It was too dark under the trees to see her face.

If I allowed myself to be drawn forward, though I knew in my heart that one day he would kill her and that day would be the end of him, it was because I had a vision of her white face at table,
eyes fixed on him with the gaze of a hypnotist, and could not tell which of them dreamed the nightmare in which they lived.

 

CHAPTER FORTY-TWO

T
he mist made it an act of faith for Eileen to set out on the loch with me. We could see no more than a hundred yards to where it stood up out of
the water like a white wall. I, at least, had seen the far shore and knew it was within reach. I didn’t have to take it on trust. As far as she could tell, we might have been on the shore
of the sea itself.

The first few strokes, desperate to hurry, I tried too hard. I smacked the surface and scooped so awkwardly I fell backwards. After that, I found some rhythm and we began to cut through the
water. Even when we went into the mist, I kept up the same pace, concentrating on the dip and pull until, not slowly but suddenly, the oars became like leaden weights that I could hardly lift.

‘Is it much further?’ Her face was only a shape of whiteness. The words might have been spoken by the mist itself.

With a groan I bent forwards, staring at my hands. They were locked into claws, the backs beaded with blood where I had pushed aside branches under the fallen tree after we had drawn one another
past the pool, its surface dark and shiny as the lid of a coffin. Resolved to get through and find the line of rocks to cross the stream, I hadn’t felt the stabbing of the thorns as they dug
into me.

‘It wasn’t this far,’ I said.

‘But it’s hard to tell, when we can’t see.’

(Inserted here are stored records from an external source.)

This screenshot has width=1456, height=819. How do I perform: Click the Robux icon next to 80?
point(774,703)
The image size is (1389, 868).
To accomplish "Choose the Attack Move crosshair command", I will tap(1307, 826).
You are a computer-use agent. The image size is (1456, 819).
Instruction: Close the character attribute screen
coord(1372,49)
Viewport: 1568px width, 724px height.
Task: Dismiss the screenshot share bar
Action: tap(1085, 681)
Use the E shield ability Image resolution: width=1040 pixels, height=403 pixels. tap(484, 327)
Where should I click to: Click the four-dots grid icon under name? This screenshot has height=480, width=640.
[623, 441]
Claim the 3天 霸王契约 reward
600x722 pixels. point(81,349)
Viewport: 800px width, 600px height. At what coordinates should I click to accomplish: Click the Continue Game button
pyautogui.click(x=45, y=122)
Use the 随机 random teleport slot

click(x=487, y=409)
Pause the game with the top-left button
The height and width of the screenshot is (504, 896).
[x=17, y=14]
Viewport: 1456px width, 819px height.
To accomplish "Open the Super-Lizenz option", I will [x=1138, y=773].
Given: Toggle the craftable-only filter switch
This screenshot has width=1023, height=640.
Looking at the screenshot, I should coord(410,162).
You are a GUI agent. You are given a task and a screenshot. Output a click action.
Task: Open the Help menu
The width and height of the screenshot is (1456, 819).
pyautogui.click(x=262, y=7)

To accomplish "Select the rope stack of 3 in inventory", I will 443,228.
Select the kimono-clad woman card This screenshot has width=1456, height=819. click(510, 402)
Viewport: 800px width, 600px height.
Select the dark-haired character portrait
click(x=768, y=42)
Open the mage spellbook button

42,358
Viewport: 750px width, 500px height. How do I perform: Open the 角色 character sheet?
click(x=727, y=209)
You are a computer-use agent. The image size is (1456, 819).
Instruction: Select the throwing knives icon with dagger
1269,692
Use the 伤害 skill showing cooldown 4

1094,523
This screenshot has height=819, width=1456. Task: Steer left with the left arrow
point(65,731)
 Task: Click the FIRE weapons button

‘We should be at the other side.’

‘There’s nothing to guide you.’

‘I could be rowing down the loch. Or in circles.’

I heard panic rise like floodwater, scummed and swirling, under my words. I had lost us. I could do nothing right. I would steer back at last to a bank where a naked woman and a man waited for
us, the man with a knife in his hand.

‘It’s not your fault,’ the mist voice said.

In response, I lifted the oars again and the sound of them striking the water was answered. From somewhere ahead of us, an engine coughed into life.

It was a lorry pulled into a passing place on the single-lane road. The driver had been wakened by the cold and started the engine to warm the cabin. He gave us a lift all the way to Aberdeen,
and didn’t ask any questions, being more interested in his life than ours. The parliament in London, apparently, had just passed a law that would make separation for seven years grounds for a
divorce. The question was, would it apply in Scotland, which had its own legal system? He and his wife had been parted for three years. ‘Only four to go,’ he explained more than once.
He wouldn’t take any money and in the depot in Aberdeen found another lorry for us. That was how we got as far as Manchester. That driver took money from Eileen, and she had only enough left
in her purse to pay for one room for a night in the cheapest boarding house we could find. In the room, she put down the small case from August’s bedroom. Once we’d found it,
she’d shown no interest in the contents and I decided discussing what we should do could wait till morning.

A faint smell of stale smoke hung in the air. A cigarette stub sat in a tin ashtray on the night table by the bed. Apart from the bed, there was a single chair by the window, a wardrobe, a
folding canvas stand to take a case, a hanging bulb with a brown shade, and in a corner a lamp which flickered and went out when we tried it. It was a double bed.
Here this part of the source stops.